UTAH STATE FAIR
We were eager to leave Boise and head to Salt Lake City because 1.) we were tired of Idaho, 2.) we really wanted to get moving so we can make it to the east coast by early October, and 3.) the Utah State Fair was taking place in SLC and we wanted to catch the end of it! For some reason we had built up in our minds that a state fair somewhere in the midwest would be drastically different – and more “country” perhaps – than the fairs we’ve been to in Oregon and Orange County. Apparently, though, that isn’t really the case…
We planned to explore for a couple hours but quickly found ourselves, bored, wandering the arts and crafts exhibits looking at statues of cows carved from butter. It had all the trappings of your normal fair — awful food, a ferris wheel, charming livestock, pig races — but nothing too spectacular beyond that.
Once we entered the fair we couldn’t leave, though, because at 6 pm we were attending the evening’s main attraction: the demolition derby!!! We weren’t sure how much we were going to enjoy it (really, cars purposely hitting each other? Sounds….. fun), but we were excited about experiencing something atypical for us.
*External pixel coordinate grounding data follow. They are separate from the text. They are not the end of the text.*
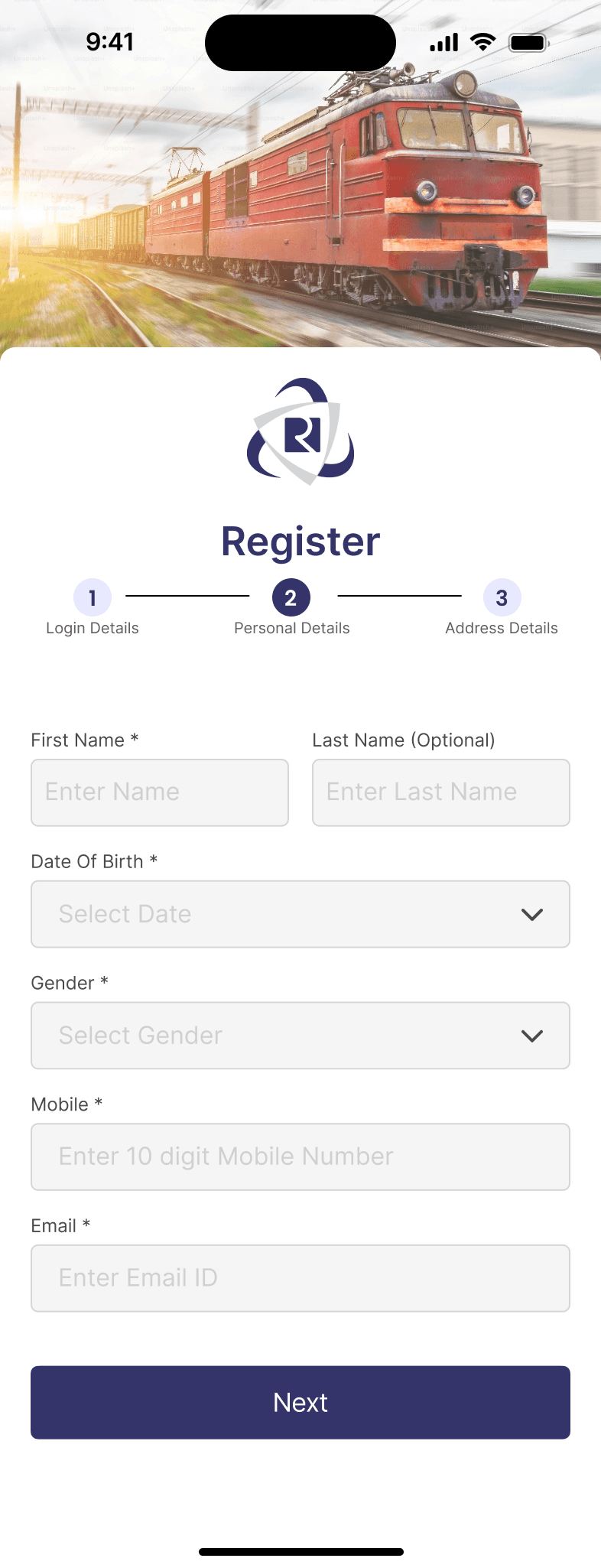Tap the battery status icon

tap(529, 43)
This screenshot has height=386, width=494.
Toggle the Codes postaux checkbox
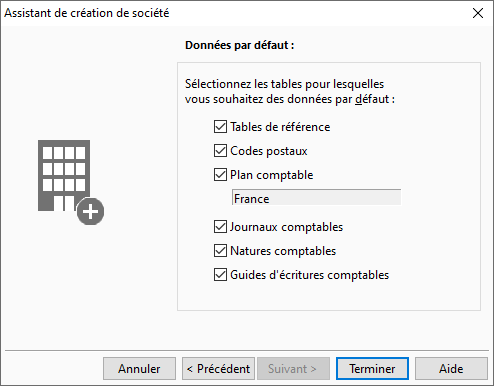click(220, 151)
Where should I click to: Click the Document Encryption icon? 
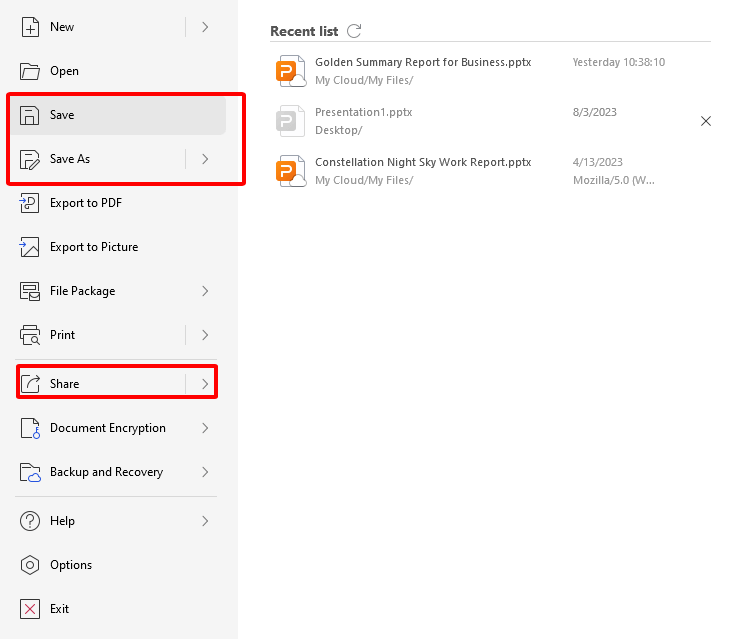coord(30,428)
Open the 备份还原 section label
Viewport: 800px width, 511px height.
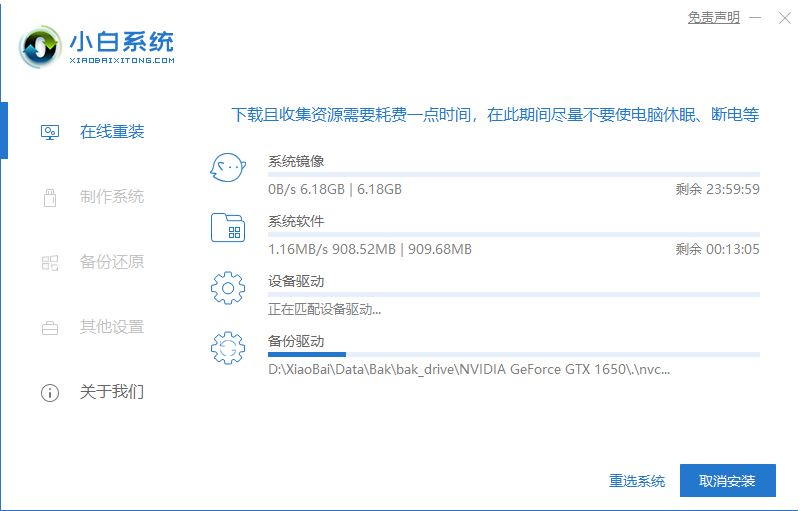[x=112, y=262]
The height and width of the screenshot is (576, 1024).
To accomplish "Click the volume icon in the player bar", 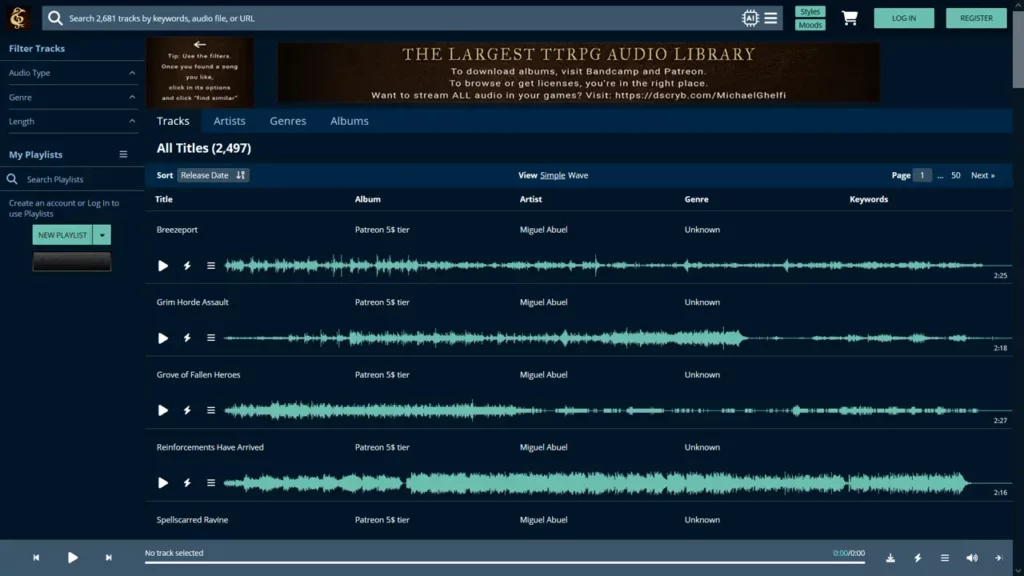I will (970, 557).
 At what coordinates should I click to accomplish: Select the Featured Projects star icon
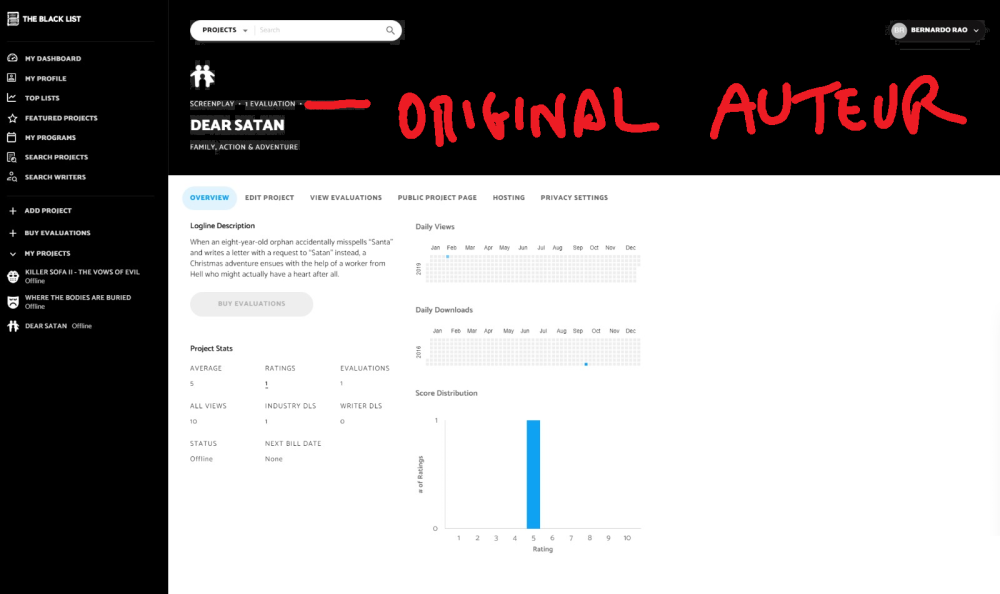[x=12, y=118]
And wouldn’t you know it, we had a blast! Watching old, beat-up cars smash into each other was surprisingly cathartic, and we cheered along with the crowd when a few engines caught on fire (minor flames, easily extinguished) and one of the cars got stuck /under/ another and the rest of the cars tried to “help” by running into them.
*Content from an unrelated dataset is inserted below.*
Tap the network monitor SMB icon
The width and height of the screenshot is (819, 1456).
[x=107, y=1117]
We made our way into the temple and were immediately — no joke, immediately — apprehended by an older gentleman in an entirely white suit. He asked where we were from and then stated matter-of-factly “So you’re not Mormon.” Uhmmm… no? I guess we give off a pretty strong heathen vibe, so we were summarily kicked out of the church and told to go look at the conference center. We instead made our way into the temple grounds and tried to blend in with one of the many wedding parties milling around outside (in our defense, it looked vaguely open to the public).
After our foray into the temple, we were hoping to attend an organ recital in the famous Tabernacle so we could experience the acoustics. We actually wanted to hear the Mormon Tabernacle Choir perform, but we missed their weekly practice session by a day. The organ recital was the next best thing, but at the last minute it was moved to the conference center. We were bummed not to see a performance in the Tabernacle, but the pipe organs in the conference center were actually more impressive! Also, the wall behind changed color, which impressed us as well. We’re apparently easy to impress.
GREAT SALT LAKE
A trip to Salt Lake City just wouldn’t be complete without a quick dip in the lake. Now, large bodies of water and I have a complicated relationship, but I was willing to see past that to float in a lake that has up to 27% salinity, which makes it second only to the Dead Sea in terms of salt content!
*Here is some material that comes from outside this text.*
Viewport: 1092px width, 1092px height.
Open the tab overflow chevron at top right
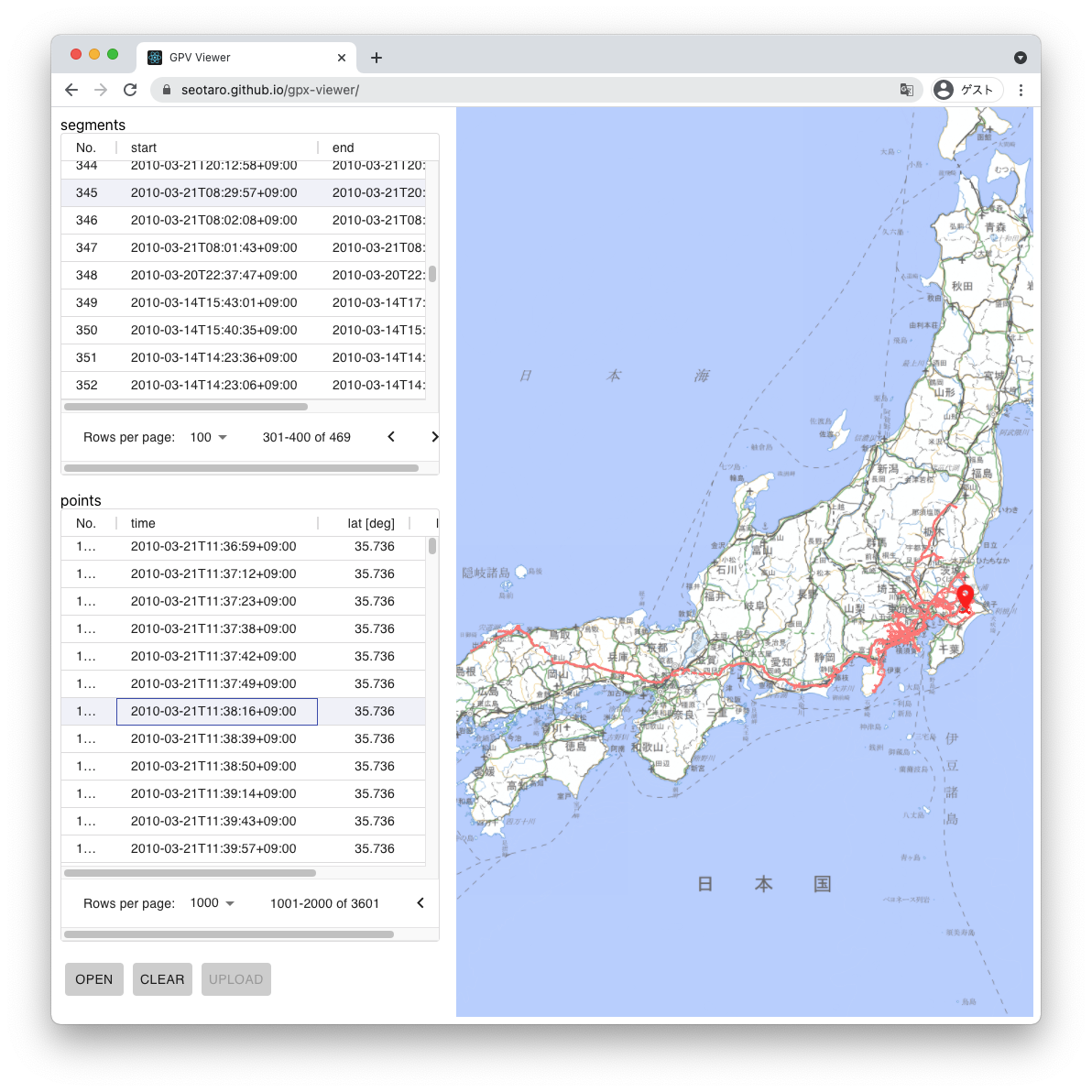pos(1021,57)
Google informed us that one of the better locations to swim and explore is at Antelope Island State Park, so we grabbed some sunscreen and water (it was 90 degrees!) and took off. The visitor’s center on the island indicated that the lake was at a historically low level, so to get to the water we had to traverse a lengthy expanse of crunchy dried-salt beach.
Once we were in the water (which was shallow and sort of murky), we actually floated!! And not like “I’m floating on my back like most any person can do” floated, but like a “I’m seriously not sinking” kind of float! Not sinking took no effort at all, and I could actually cross my legs and pull them under my upright body…. and my head still stayed above the water. It was pretty fantastic, so we spent quite some time spinning and doggy paddling and trying to make ourselves sink (while being very careful to keep our faces out of the water, because even a little of it up your nose burned like the dickens).
As we were finished and making our way back up the beach to the showers, we started to get crusty (ewww) and our swimsuits began to chafe. When the water evaporates on your skin, an insidious layer of salt sticks around. Cool in theory, not so cool in practice.
The other cool thing about the island is that it has a herd of bison that, while not quite native to the area, has been around for around 100 years. They’re fairly acclimated to visitors, but a sign warned us that they’ll charge if they feel threatened. So of course we took that to mean we should go find some bison to harass…. I mean photograph.
We found some lounging off an unmarked gravel road and tried to get as close as possible. One of us would creep out and get as close as we dared while the other stayed in the car, prepared to bolt (hopefully with a passenger!) at any sign of danger. This was our first opportunity to prove ourselves as the intrepid and daring wildlife photographers we knew we could be! However, while we were busy putting our lives on the line to get the perfect photo, all the damn bison wanted to do was lick the snot out of their noses and pretend we didn’t exist. Oh well.